= Data to process =
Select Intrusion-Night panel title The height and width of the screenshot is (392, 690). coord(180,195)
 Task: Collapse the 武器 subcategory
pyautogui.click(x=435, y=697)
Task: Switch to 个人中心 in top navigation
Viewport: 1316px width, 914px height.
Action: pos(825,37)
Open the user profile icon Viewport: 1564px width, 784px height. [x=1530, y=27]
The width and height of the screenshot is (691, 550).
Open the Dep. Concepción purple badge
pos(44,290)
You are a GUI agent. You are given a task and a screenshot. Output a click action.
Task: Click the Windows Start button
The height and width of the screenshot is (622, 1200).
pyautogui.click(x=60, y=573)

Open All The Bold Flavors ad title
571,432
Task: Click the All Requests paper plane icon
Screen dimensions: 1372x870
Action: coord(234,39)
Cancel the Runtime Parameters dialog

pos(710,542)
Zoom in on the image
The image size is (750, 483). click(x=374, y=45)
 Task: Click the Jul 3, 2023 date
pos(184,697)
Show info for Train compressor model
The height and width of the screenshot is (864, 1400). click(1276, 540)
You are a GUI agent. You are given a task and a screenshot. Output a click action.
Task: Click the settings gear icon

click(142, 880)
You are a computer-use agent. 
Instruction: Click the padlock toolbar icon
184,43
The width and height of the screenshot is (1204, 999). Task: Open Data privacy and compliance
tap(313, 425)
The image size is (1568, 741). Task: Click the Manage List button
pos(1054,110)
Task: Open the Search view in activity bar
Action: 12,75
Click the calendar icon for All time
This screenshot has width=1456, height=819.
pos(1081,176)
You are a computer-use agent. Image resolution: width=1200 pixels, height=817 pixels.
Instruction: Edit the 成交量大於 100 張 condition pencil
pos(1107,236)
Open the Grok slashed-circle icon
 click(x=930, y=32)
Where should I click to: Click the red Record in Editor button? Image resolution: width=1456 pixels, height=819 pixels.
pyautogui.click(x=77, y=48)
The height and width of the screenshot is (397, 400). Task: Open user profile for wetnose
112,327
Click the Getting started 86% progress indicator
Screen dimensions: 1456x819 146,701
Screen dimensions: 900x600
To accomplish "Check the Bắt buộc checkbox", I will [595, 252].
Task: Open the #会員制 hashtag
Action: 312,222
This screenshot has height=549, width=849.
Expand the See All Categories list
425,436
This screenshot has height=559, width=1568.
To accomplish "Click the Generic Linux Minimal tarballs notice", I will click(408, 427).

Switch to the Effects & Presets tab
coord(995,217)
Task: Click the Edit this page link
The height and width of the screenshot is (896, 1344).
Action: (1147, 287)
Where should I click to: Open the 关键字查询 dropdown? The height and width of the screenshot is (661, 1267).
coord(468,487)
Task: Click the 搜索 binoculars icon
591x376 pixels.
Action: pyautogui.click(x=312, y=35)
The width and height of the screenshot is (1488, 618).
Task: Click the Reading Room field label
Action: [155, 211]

= Written exercise =
Rewrite all the records, swapping each "Viewport" for "Window size" and leaving everything else as it is.

= Correct result =
Select Intrusion-Night panel title The height and width of the screenshot is (392, 690). coord(180,195)
 Task: Collapse the 武器 subcategory
pyautogui.click(x=435, y=697)
Task: Switch to 个人中心 in top navigation
Window size: 1316px width, 914px height.
Action: pos(825,37)
Open the user profile icon Window size: 1564px width, 784px height. [x=1530, y=27]
The width and height of the screenshot is (691, 550).
Open the Dep. Concepción purple badge
pos(44,290)
You are a GUI agent. You are given a task and a screenshot. Output a click action.
Task: Click the Windows Start button
The height and width of the screenshot is (622, 1200).
pyautogui.click(x=60, y=573)

Open All The Bold Flavors ad title
571,432
Task: Click the All Requests paper plane icon
Screen dimensions: 1372x870
Action: coord(234,39)
Cancel the Runtime Parameters dialog

pos(710,542)
Zoom in on the image
The image size is (750, 483). click(x=374, y=45)
 Task: Click the Jul 3, 2023 date
pos(184,697)
Show info for Train compressor model
The height and width of the screenshot is (864, 1400). click(1276, 540)
You are a GUI agent. You are given a task and a screenshot. Output a click action.
Task: Click the settings gear icon

click(142, 880)
You are a computer-use agent. 
Instruction: Click the padlock toolbar icon
184,43
The width and height of the screenshot is (1204, 999). Task: Open Data privacy and compliance
tap(313, 425)
The image size is (1568, 741). Task: Click the Manage List button
pos(1054,110)
Task: Open the Search view in activity bar
Action: 12,75
Click the calendar icon for All time
This screenshot has width=1456, height=819.
pos(1081,176)
You are a computer-use agent. Image resolution: width=1200 pixels, height=817 pixels.
Instruction: Edit the 成交量大於 100 張 condition pencil
pos(1107,236)
Open the Grok slashed-circle icon
 click(x=930, y=32)
Where should I click to: Click the red Record in Editor button? Image resolution: width=1456 pixels, height=819 pixels.
pyautogui.click(x=77, y=48)
The height and width of the screenshot is (397, 400). Task: Open user profile for wetnose
112,327
Click the Getting started 86% progress indicator
Screen dimensions: 1456x819 146,701
Screen dimensions: 900x600
To accomplish "Check the Bắt buộc checkbox", I will [595, 252].
Task: Open the #会員制 hashtag
Action: 312,222
This screenshot has height=549, width=849.
Expand the See All Categories list
425,436
This screenshot has height=559, width=1568.
To accomplish "Click the Generic Linux Minimal tarballs notice", I will click(408, 427).

Switch to the Effects & Presets tab
coord(995,217)
Task: Click the Edit this page link
The height and width of the screenshot is (896, 1344).
Action: (1147, 287)
Where should I click to: Open the 关键字查询 dropdown? The height and width of the screenshot is (661, 1267).
coord(468,487)
Task: Click the 搜索 binoculars icon
591x376 pixels.
Action: pyautogui.click(x=312, y=35)
The width and height of the screenshot is (1488, 618).
Task: Click the Reading Room field label
Action: [155, 211]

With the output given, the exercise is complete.